Screenshot grounding data:
◆ ◆ ◆ ◆ ◆ ◆ ◆

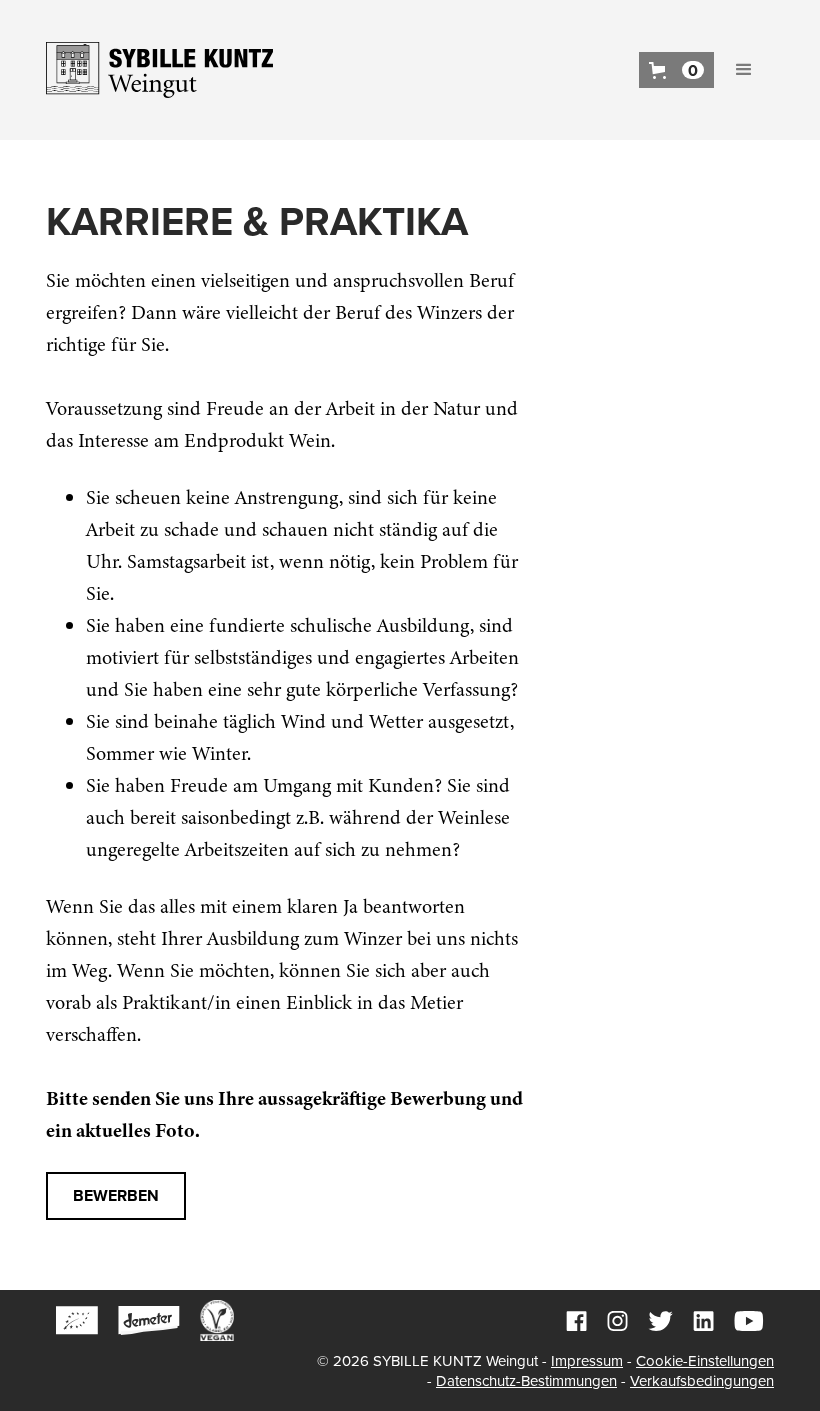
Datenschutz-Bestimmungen (526, 1381)
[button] (676, 70)
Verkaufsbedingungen (702, 1381)
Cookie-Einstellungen (705, 1361)
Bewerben (116, 1196)
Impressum (587, 1361)
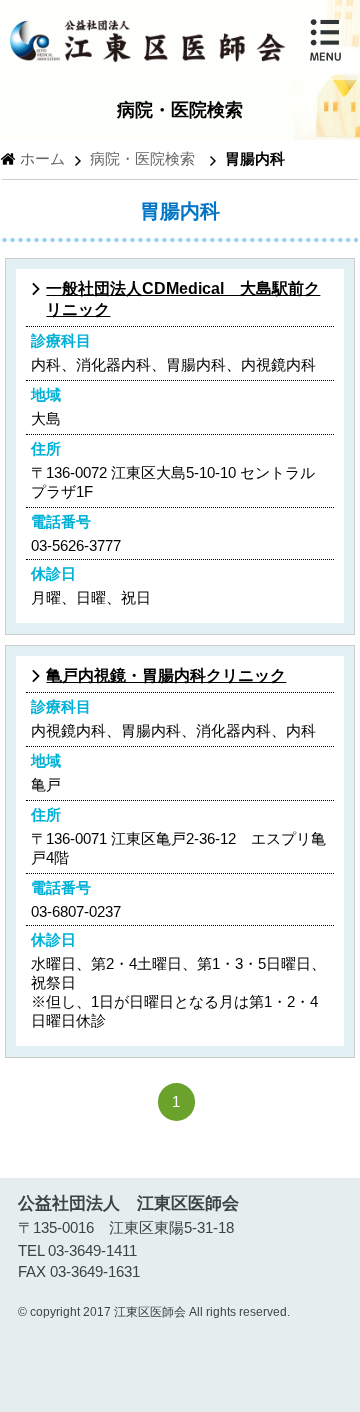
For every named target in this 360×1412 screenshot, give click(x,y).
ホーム (42, 158)
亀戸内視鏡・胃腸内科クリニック (166, 675)
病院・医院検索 (142, 158)
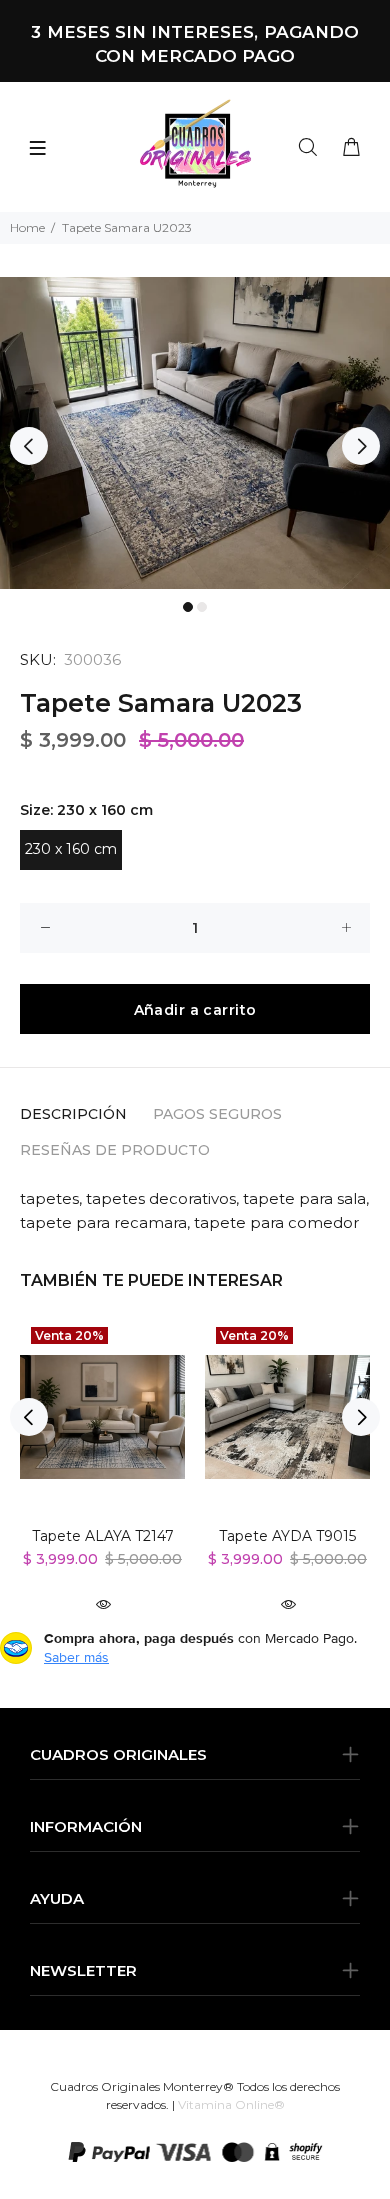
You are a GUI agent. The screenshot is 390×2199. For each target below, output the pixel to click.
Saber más (76, 1657)
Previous (29, 446)
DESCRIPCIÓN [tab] (73, 1114)
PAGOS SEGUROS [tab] (217, 1114)
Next (361, 446)
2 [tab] (202, 607)
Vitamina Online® (231, 2104)
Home (27, 227)
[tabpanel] (195, 433)
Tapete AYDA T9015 (287, 1536)
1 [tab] (188, 607)
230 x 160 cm (71, 849)
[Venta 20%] (102, 1417)
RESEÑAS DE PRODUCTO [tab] (115, 1150)
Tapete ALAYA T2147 (103, 1536)
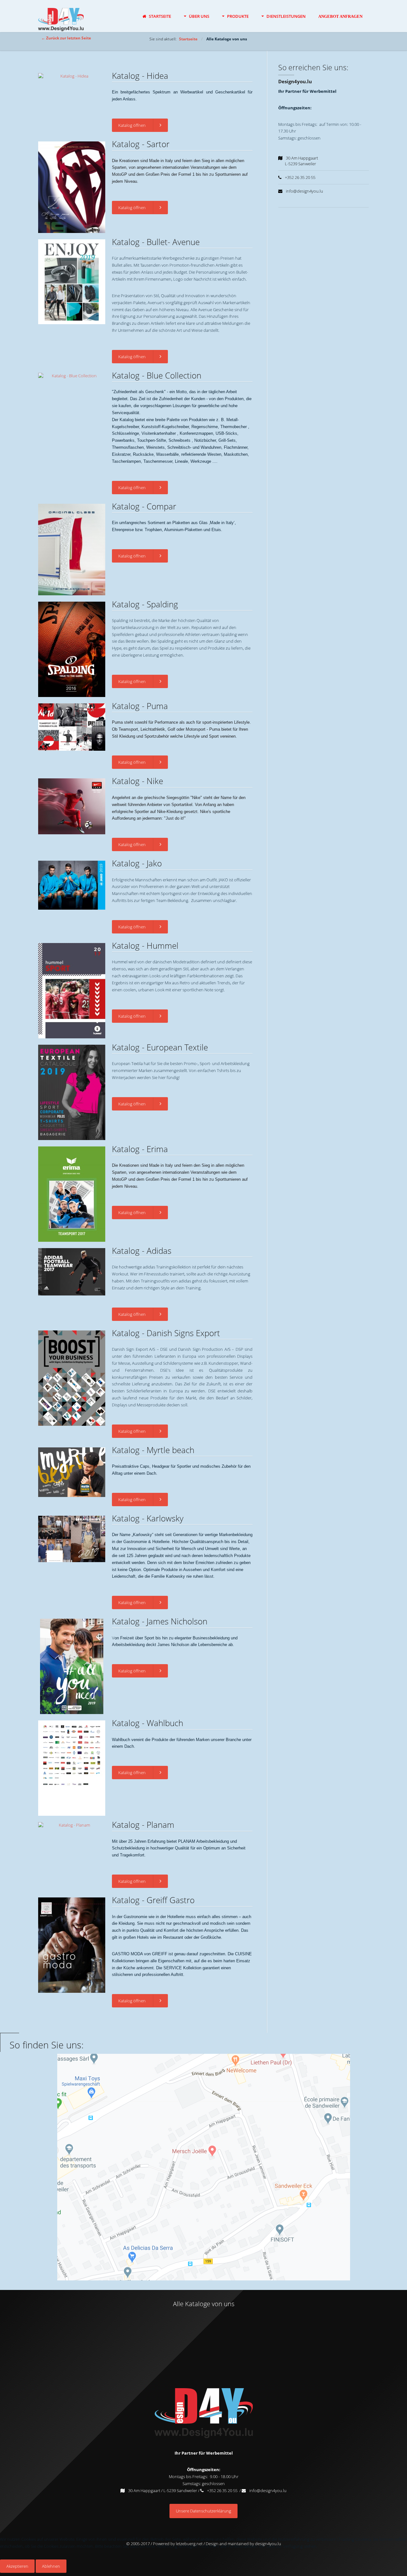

◆ ◆ ◆ ◆ ◆ ◆ ◆

* _Brief_:
Output a verbatim copy of the lines from the line containing "ホーム (42, 158)" through the end of the data, both included, without any images.

* _Written response_:
ホーム (42, 158)
亀戸内視鏡・胃腸内科クリニック (166, 675)
病院・医院検索 (142, 158)
You are a GUI agent. The screenshot is 390×2199. For each target below, output the pixel to click.
Saber más (76, 1657)
Previous (29, 446)
DESCRIPCIÓN [tab] (73, 1114)
PAGOS SEGUROS [tab] (217, 1114)
Next (361, 446)
2 [tab] (202, 607)
Vitamina Online® (231, 2104)
Home (27, 227)
[tabpanel] (195, 433)
Tapete AYDA T9015 (287, 1536)
1 [tab] (188, 607)
230 x 160 cm (71, 849)
[Venta 20%] (102, 1417)
RESEÑAS DE PRODUCTO [tab] (115, 1150)
Tapete ALAYA T2147 (103, 1536)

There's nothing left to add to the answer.